» PASSAGE FOR REVIEW:
- Opening Delimiter -

Friday Fun Stuff – 4-29-16

Taking Fake Book Covers On The Subway


What You Wish You Could Say At The Gym


Happy Passover

The Two Minute Seder (for those with limited patience and/or restless kids)

Opening Prayers:

Thanks, God, for creating wine. (Drink wine.) Thanks for creating produce. (Eat parsley.)

Overview:

Once we were slaves in Egypt. Now we’re free. That’s why we’re doing this.

Four Questions:

1. What’s up with the matzoh?
2. What’s the deal with horseradish?
3. What’s with the dipping of the herbs?
4. What’s this whole slouching at the table business?

Answers To The Four Questions:

1. When we left Egypt, we were in a hurry. There was no time for making decent bread.
2. Life was bitter, like your grandmother’s horseradish.
3. It’s called symbolism.
4. Free people get to slouch.

A Funny Story:

Once, these five rabbis talked all night. Then it was morning.

(Note: Heat soup now)

The Four Kinds Of Children and How To Deal With Them:

Wise child – explain Passover.
Simple child – explain Passover slowly.

- Closing Delimiter -

» YOUR GOAL:
Transcribe everything in the Friday Fun Stuff post from "The Two Minute" down to "with the matzoh?". You can disregard the records entirely.

[Collected data]

- Opening Delimiter -

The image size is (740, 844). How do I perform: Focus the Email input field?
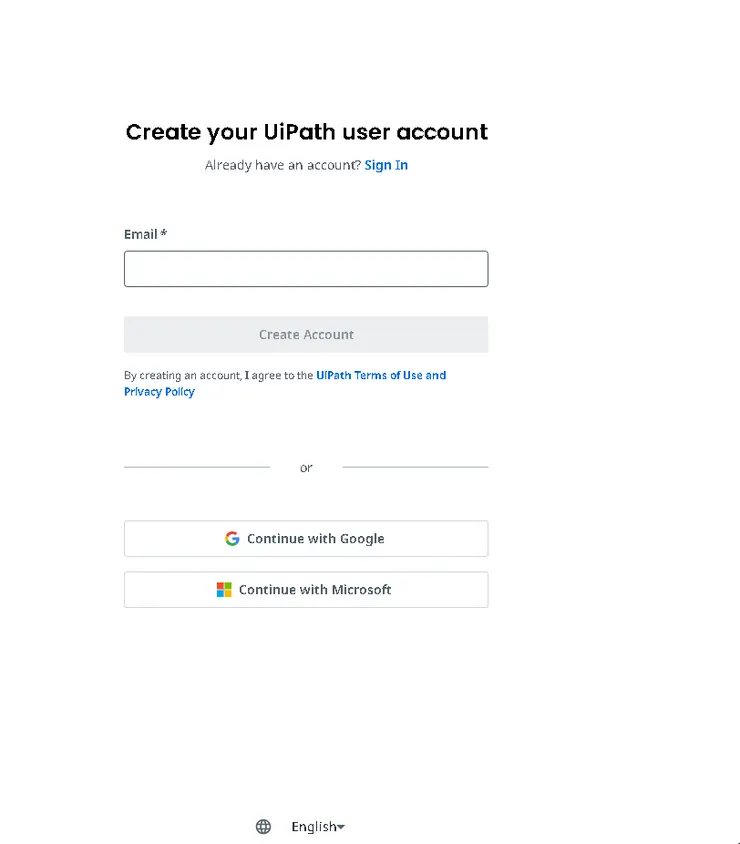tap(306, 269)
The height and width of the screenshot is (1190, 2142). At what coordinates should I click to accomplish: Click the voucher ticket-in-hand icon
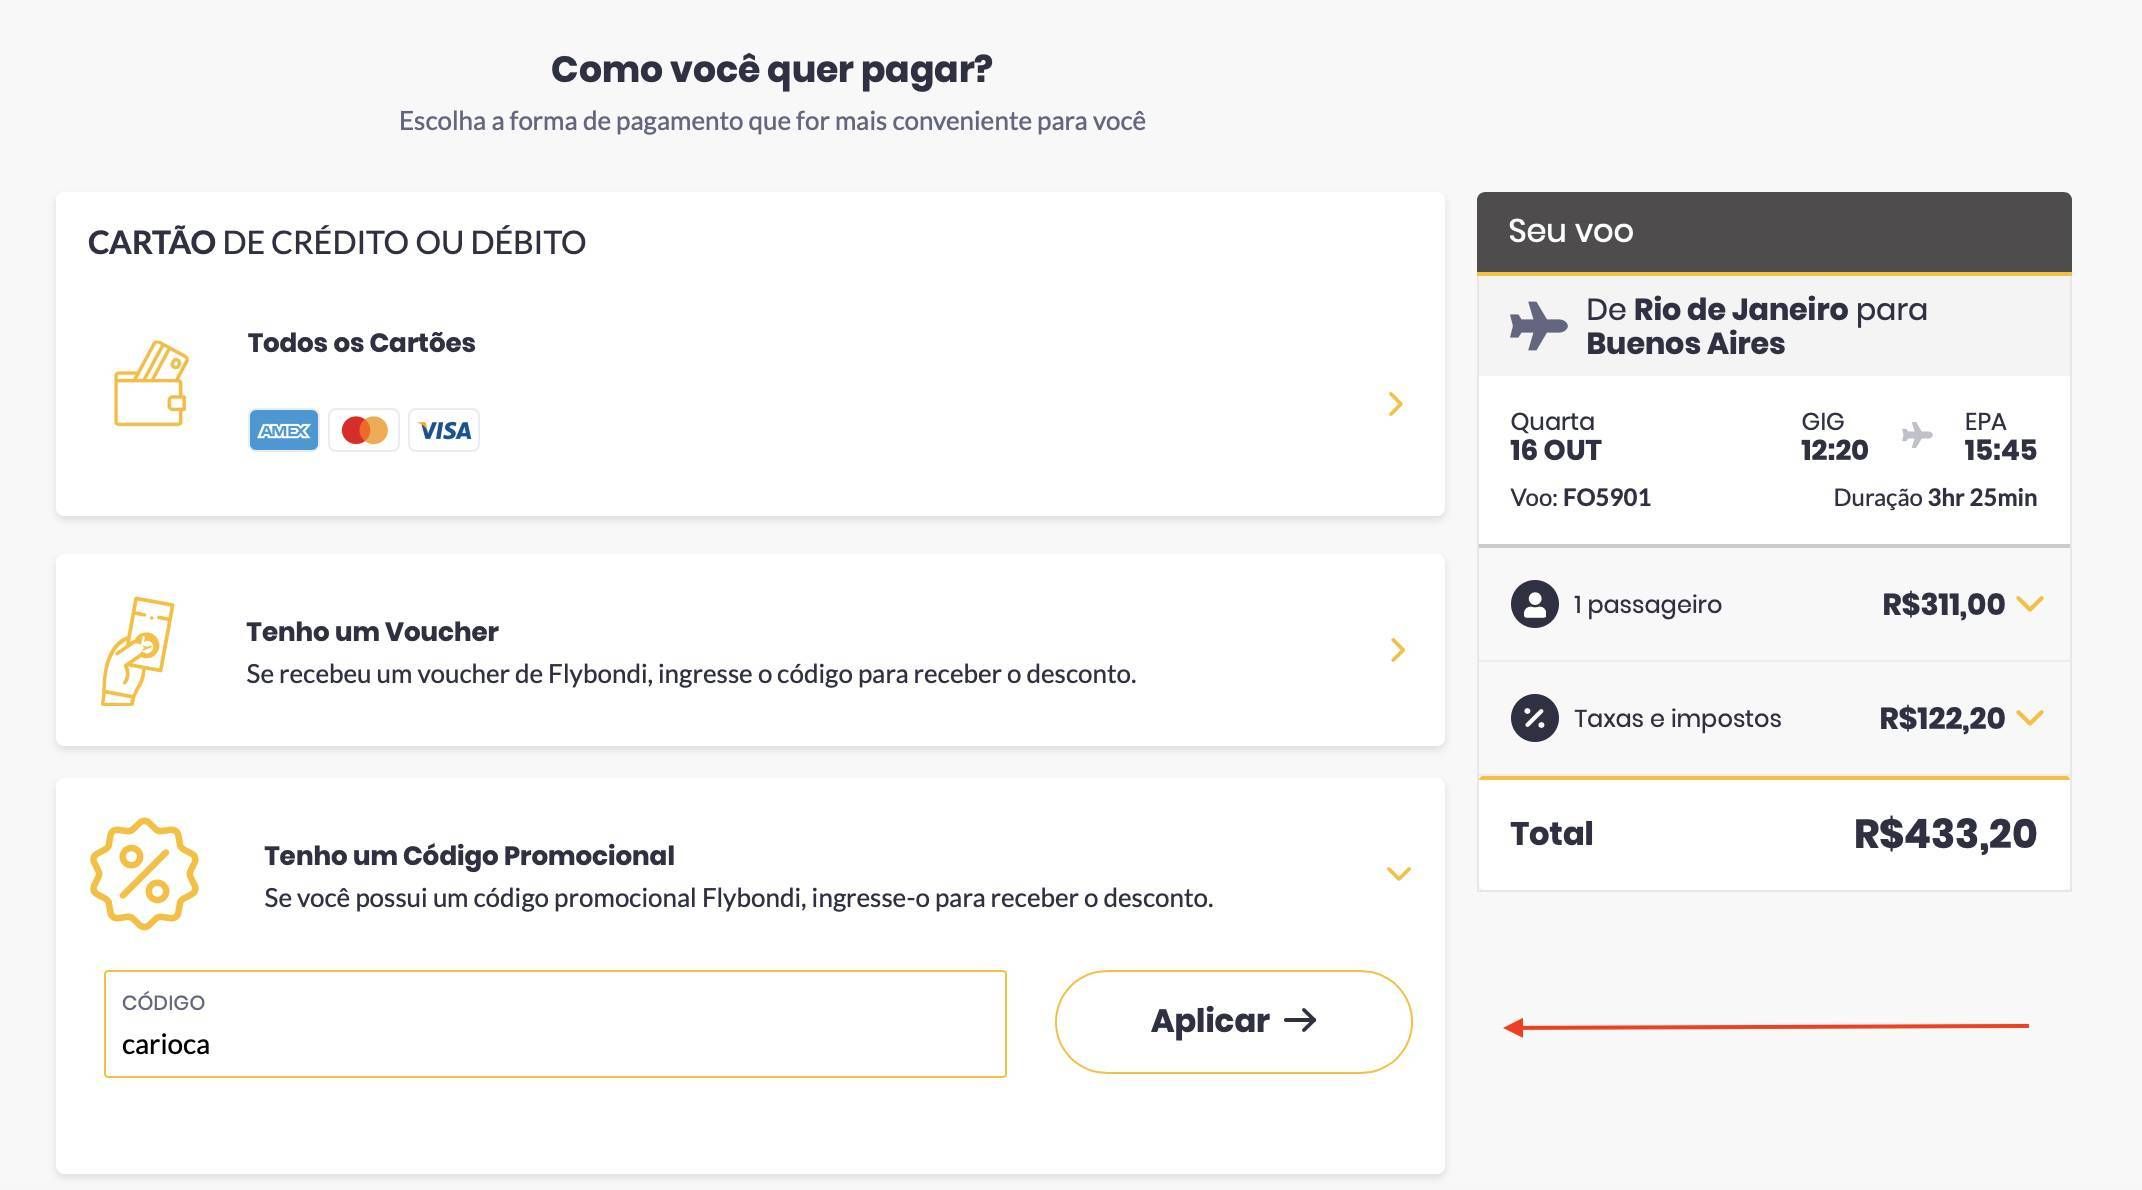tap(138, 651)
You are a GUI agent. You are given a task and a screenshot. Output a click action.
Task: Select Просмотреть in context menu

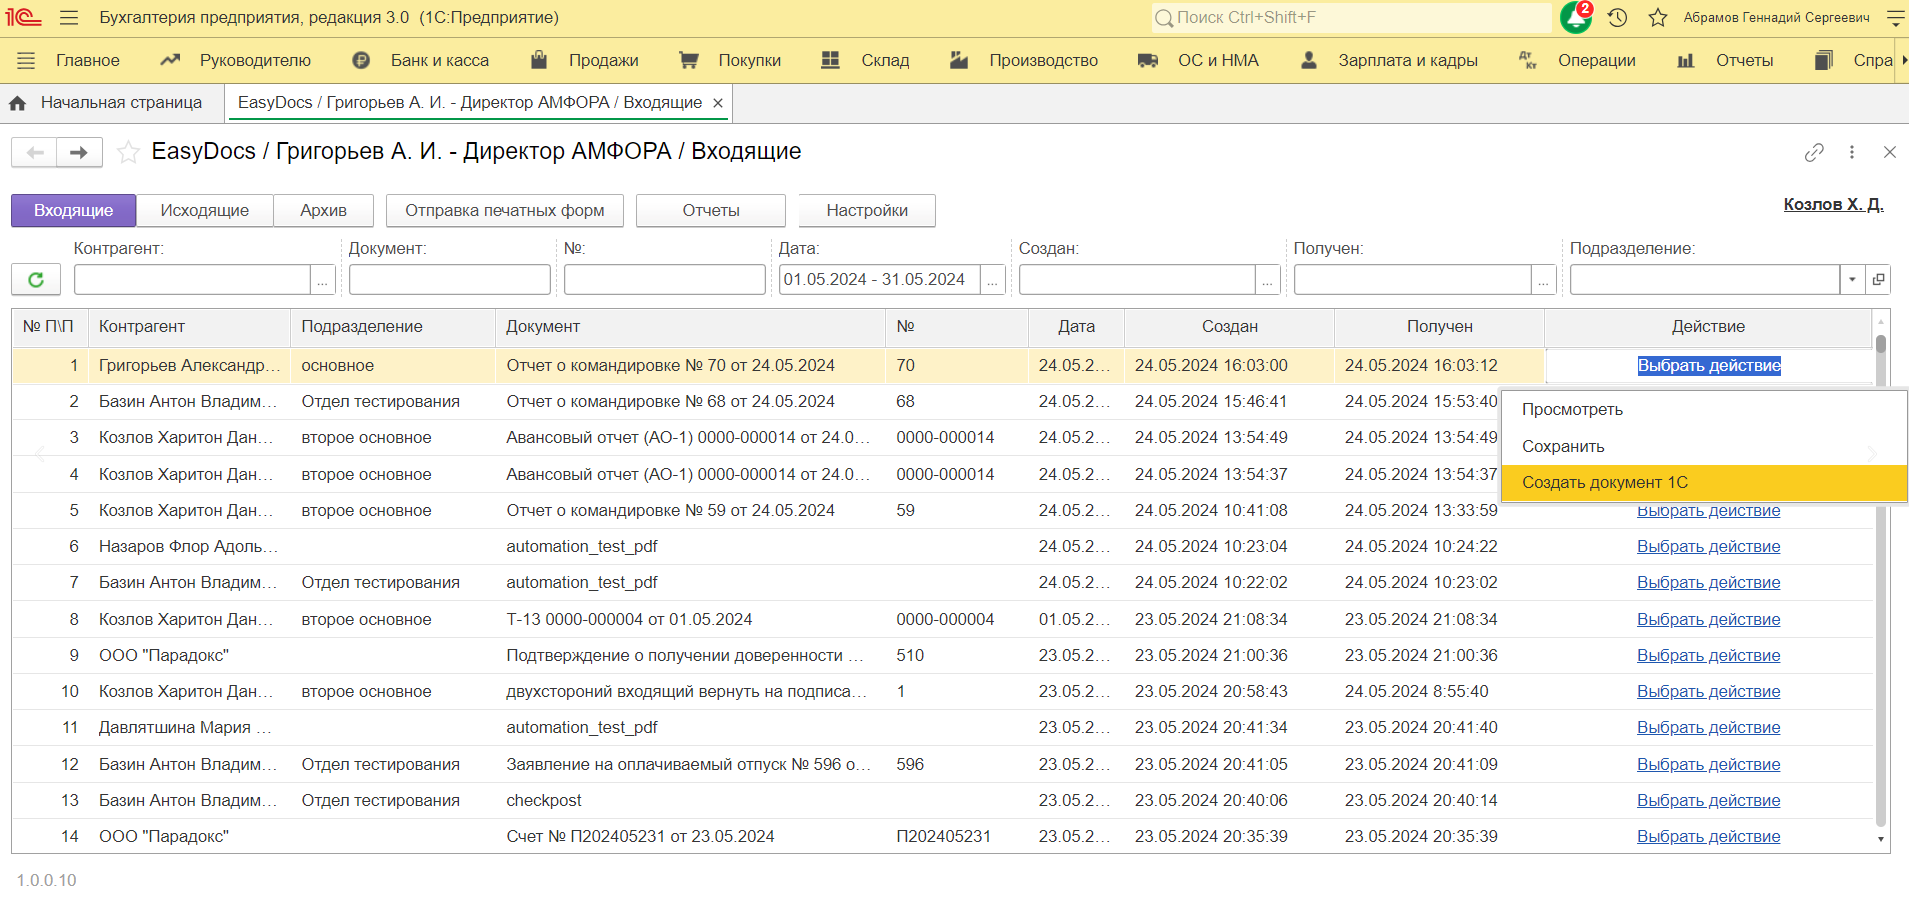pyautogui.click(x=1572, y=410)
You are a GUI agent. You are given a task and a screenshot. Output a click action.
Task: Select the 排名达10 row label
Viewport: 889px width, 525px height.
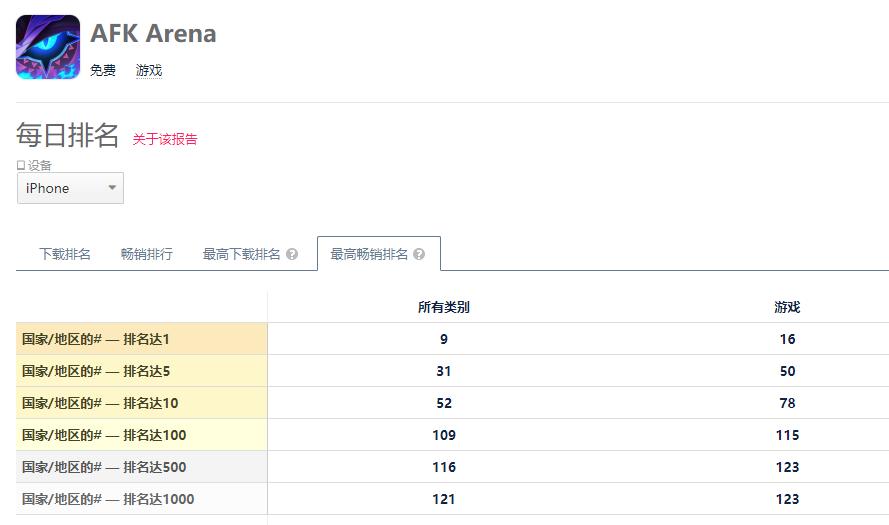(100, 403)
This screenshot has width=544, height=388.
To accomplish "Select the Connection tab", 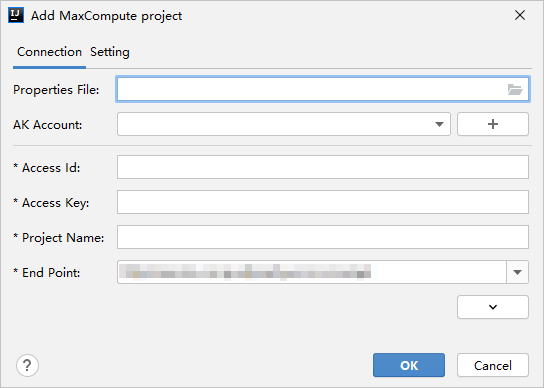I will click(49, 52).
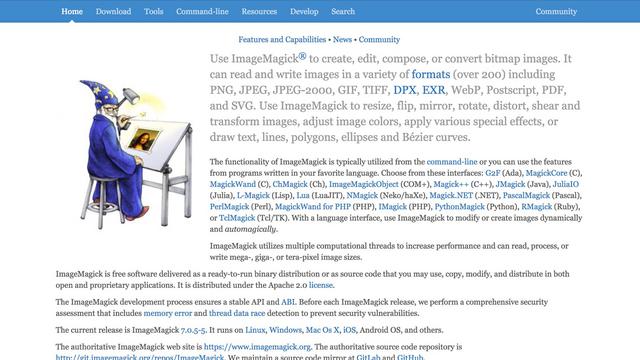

- Closing Delimiter -

» TASK ANSWER:
The Two Minute Seder (for those with limited patience and/or restless kids)

Opening Prayers:

Thanks, God, for creating wine. (Drink wine.) Thanks for creating produce. (Eat parsley.)

Overview:

Once we were slaves in Egypt. Now we’re free. That’s why we’re doing this.

Four Questions:

1. What’s up with the matzoh?